A conservative foreign policy analyst compared the speech to President Barack Obama’s “A New Beginning” speech in Cairo in 2009. “It’s his apology tour,” the analyst told Jewish Insider.
“It’s crazy to air your dirty laundry in a place that bore the Al-Qaida hijackers. This is Jeanne Kirkpatrick’s ‘Blame America’ on the right,” the analyst continued, warning that an “Arabist view” appeared to be making its way into the administration “at the expense of Israel,” a trend they said was previously mainly seen among Democrats.
Trump also announced the “cessation” of sanctions against Syria “in order to give them a chance at greatness” and the normalization of relations between the U.S. and Syria. He said that Secretary of State Marco Rubio will be meeting with the Syrian foreign minister this week.
Trump characterized these moves as a favor to Turkish President Recep Tayyip Erdogan and Saudi Crown Prince Mohammed bin Salman.
Lawmakers on both sides of the aisle on Capitol Hill had argued for a targeted, cautious approach to sanctions relief for Syria, in a reversible fashion, in return for measurable progress and results on U.S. priorities. Trump said that “we’re taking them all off.” It was not clear from his remarks if the U.S. would be attaching conditions to that sanctions relief.
The Israeli government has advocated against sanctions relief for the regime out of concerns about the new government’s ties to Islamist extremists.
Addressing the leaders of Iran, Trump said he was willing “to offer them a new path and much better path towards a far better and more hopeful future,” adding that he’s shown he is “willing to end past conflicts and forge new partnerships for a better and more stable world.”
He warned that “if Iran’s leadership rejects this olive branch and continues to attack their neighbors, then we’ll have no choice but to inflict massive maximum pressure, drive Iranian oil exports to zero like I did before … and take all action required to stop the regime from ever having a nuclear weapon.”
Trump also said that the clock is ticking for Iran to accept that offer.
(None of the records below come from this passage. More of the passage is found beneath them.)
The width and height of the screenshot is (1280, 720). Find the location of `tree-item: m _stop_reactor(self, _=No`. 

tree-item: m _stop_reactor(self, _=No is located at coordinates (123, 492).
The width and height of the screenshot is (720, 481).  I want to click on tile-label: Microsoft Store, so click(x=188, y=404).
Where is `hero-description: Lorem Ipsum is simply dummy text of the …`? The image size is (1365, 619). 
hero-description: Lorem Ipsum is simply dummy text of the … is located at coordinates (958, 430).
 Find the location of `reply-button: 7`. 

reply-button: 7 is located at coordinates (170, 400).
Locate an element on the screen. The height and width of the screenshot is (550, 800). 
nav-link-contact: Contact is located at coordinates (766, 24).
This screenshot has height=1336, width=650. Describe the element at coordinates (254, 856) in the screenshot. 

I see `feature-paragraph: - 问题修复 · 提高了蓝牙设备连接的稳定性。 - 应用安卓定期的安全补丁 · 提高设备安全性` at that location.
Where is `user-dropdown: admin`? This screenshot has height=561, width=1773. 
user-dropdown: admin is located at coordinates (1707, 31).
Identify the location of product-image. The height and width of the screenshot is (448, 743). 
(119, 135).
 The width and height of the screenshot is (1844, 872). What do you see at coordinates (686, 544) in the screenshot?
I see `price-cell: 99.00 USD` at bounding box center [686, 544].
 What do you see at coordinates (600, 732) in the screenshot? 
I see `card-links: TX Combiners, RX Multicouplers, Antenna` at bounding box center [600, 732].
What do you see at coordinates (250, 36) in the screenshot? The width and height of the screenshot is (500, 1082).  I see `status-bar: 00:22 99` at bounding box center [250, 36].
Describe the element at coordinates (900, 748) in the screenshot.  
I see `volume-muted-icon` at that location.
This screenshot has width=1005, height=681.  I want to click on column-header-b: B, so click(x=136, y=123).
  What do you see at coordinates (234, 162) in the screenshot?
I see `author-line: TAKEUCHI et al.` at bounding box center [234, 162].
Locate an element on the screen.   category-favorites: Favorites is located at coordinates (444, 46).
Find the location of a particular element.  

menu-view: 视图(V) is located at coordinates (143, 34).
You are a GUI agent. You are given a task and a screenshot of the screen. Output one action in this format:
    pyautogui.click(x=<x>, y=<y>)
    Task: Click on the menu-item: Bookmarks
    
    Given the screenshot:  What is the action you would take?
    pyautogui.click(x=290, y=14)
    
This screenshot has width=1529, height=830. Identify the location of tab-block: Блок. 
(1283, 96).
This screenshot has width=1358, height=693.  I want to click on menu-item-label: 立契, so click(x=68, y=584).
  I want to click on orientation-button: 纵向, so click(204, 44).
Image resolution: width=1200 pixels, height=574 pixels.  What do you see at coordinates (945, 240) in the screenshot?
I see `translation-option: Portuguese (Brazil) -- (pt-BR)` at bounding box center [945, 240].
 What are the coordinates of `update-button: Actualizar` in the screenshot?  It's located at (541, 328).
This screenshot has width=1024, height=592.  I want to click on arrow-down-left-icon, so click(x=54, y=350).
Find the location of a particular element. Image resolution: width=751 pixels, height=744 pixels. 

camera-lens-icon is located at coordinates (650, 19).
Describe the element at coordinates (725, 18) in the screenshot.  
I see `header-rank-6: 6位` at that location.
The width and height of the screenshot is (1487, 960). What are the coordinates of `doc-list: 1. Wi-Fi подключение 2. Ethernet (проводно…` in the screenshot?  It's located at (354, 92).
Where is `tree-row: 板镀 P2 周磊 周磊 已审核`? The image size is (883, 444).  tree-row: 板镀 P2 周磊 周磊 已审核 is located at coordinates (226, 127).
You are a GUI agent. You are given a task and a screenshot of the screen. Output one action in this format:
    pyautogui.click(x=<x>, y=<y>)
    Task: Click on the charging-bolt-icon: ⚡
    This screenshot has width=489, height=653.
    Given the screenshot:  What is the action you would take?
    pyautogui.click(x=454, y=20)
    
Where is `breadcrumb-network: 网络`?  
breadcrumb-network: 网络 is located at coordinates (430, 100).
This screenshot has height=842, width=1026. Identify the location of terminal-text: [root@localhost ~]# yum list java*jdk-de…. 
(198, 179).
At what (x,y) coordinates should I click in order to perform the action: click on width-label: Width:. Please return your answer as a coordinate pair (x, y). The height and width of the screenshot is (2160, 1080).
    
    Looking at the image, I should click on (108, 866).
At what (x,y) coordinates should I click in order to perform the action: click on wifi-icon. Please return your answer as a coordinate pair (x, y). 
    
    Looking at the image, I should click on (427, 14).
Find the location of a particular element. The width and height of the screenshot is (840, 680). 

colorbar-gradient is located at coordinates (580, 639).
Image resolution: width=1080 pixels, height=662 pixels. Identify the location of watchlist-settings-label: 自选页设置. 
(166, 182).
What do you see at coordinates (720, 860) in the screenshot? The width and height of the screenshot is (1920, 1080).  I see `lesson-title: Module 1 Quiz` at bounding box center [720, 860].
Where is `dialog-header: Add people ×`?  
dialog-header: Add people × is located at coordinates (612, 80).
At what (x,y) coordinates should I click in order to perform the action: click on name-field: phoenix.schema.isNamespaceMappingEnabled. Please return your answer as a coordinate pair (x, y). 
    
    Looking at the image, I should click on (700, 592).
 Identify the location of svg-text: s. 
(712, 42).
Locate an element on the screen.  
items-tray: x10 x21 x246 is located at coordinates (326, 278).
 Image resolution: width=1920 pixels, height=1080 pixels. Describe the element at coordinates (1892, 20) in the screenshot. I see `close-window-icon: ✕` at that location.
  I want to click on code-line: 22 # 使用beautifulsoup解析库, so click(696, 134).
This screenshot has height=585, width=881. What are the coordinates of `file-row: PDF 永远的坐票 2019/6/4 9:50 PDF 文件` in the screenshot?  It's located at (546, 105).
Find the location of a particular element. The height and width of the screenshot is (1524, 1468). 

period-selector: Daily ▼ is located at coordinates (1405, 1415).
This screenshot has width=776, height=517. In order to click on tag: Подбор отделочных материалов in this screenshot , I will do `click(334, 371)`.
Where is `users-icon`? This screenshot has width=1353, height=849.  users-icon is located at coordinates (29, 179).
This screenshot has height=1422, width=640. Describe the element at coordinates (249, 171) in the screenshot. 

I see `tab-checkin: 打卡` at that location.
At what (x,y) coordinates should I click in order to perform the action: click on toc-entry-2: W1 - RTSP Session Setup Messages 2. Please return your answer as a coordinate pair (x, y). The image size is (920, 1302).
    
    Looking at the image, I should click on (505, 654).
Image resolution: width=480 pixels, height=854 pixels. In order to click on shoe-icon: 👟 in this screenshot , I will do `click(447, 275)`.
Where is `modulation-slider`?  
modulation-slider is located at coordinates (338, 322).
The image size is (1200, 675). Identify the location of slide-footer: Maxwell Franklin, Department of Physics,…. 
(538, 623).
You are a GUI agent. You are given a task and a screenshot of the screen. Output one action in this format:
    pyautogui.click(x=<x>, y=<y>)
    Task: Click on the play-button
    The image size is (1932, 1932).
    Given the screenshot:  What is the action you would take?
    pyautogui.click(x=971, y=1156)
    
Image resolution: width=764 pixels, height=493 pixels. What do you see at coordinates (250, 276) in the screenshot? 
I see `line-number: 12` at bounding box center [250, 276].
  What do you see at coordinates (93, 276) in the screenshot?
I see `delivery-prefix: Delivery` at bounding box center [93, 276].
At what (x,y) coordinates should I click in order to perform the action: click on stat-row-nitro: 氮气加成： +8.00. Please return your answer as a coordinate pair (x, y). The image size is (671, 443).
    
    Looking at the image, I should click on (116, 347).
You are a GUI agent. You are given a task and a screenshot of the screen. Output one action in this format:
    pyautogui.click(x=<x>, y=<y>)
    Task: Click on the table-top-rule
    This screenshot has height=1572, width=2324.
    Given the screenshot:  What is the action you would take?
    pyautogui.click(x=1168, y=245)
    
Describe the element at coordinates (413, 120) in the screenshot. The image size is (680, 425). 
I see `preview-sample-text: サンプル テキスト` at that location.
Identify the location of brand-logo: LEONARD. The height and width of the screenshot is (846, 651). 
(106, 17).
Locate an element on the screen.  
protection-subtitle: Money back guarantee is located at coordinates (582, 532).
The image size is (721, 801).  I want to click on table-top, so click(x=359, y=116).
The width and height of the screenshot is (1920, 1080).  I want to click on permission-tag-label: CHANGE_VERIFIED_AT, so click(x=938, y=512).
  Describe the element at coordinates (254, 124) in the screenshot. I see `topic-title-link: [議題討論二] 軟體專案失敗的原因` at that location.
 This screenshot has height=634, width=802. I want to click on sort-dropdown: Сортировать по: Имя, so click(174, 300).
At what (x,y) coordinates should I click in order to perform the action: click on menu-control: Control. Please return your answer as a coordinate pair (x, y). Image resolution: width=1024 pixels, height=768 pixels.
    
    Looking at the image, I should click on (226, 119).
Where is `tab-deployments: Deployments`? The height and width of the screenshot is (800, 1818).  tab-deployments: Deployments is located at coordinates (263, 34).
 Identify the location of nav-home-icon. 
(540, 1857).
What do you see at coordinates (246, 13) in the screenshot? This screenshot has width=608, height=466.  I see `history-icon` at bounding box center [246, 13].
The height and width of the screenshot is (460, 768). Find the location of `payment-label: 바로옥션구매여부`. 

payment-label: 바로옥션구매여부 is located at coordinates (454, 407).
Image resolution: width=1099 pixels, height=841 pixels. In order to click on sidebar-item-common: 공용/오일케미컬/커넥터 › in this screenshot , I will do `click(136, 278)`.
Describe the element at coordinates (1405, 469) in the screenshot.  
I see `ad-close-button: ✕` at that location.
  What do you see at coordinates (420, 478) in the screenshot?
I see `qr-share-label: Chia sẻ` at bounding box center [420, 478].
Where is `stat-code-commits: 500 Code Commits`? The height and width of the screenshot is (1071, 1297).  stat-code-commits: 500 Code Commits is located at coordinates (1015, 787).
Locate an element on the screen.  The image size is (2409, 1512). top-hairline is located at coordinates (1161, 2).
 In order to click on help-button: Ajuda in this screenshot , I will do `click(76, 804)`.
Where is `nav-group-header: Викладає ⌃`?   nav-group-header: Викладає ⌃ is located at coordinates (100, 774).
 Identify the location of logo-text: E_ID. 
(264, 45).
The U.S. president lavished praise on Saudi Arabia and its crown prince for the development the country has seen in recent years. He said it’s his “fervent hope, wish and even my dream that Saudi Arabia … will soon be joining the Abraham Accords.”
“You’ll be greatly honoring me and you’ll be greatly honoring all of those people that have fought so hard for the Middle East, and I really think it’s going to be something special,” Trump said. “But you’ll do it in your own time. That’s what I want, that’s what you want, and that’s the way it’s going to be.”
Trump repeatedly insisted that the Oct. 7, 2023 Hamas attacks on Israel would not have happened had he been president at the time and said that the “people of Gaza deserve a much better future” but that cannot happen as long as the leaders of Gaza continue to pursue violence. He said he wants to see the Gaza war “ended as quickly as possible” and the hostages all returned, a seeming contradiction to Israeli Prime Minister Netanyahu’s plans to expand Israeli operations in Gaza.
He also said that the U.S. “stands ready to help Lebanon create a future of economic development and peace with its neighbors,” adding that its new government provides “the first real chance in decades for a more productive partnership with the United States.”
Regarding the U.S. strikes on the Houthis, Trump said that the U.S. “got what we came for and then we got out,” referring to the U.S. ceasefire with the group. He said that the U.S. “[doesn’t] want them shooting at Saudi Arabia,” but the deal, as publicly outlined, did not contain provisions to protect Israel, Saudi Arabia or any other U.S. partners.
Houthi attacks on Israel have continued since the deal was struck.
He additionally claimed that he had requested a $1 trillion military budget from Congress to ensure “peace through strength,” adding “hopefully, we’ll never have to use any of those weapons.” But top conservative foreign policy leaders on Capitol Hill have said that the administration’s budget request does not actually meet that $1 trillion benchmark and have called the request insufficient.